Tariffs, Economic Doubts Prompt Fed Rate Cut Expectations
Trump's announced reciprocal tariffs on April 2 are set to take effect this week, sparking worries about rising inflation. This comes at a time when U.S. inflation continues to exceed the Federal Reserve’s target level.
The potential for these tariffs to drive up inflation and hinder economic growth is complicating the Fed’s task of managing a balanced monetary policy.
Federal Reserve Chair Jerome Powell acknowledged that tariffs could push inflation higher and slow down economic expansion. However, he noted that it is still too early to decide on the right action for the bank.
For the past four years, the Federal Reserve has maintained a cautious approach.
The previous September, it lowered rates for the first time since the onset of the coronavirus pandemic, cutting them by 50 basis points.
The bank also reduced rates by 25 basis points in both November and December but paused further cuts in January.

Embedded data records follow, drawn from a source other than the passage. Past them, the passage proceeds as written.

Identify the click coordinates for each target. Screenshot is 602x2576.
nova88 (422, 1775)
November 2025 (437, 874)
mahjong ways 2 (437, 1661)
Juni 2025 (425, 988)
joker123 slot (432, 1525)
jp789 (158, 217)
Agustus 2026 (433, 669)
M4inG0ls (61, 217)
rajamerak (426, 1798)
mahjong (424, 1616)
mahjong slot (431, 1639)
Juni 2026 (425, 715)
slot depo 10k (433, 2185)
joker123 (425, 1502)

In March, the Fed kept rates steady, maintaining them at a range of 4.25 percent to 4.50 percent.
Additionally, the Fed has not altered its long-term projections for the federal funds rate, keeping estimates for 2026, 2027, and beyond at 3.4 percent, 3.1 percent, and 3 percent, individually, which suggests two rate cuts might occur later this year.
However, analysts believe that the Federal Reserve will need clear signs of economic weakening before it proceeds with further rate cuts.
It is seen as unlikely that the bank will lower rates to mitigate a potential economic slowdown unless the labor market shows significant signs of weakening.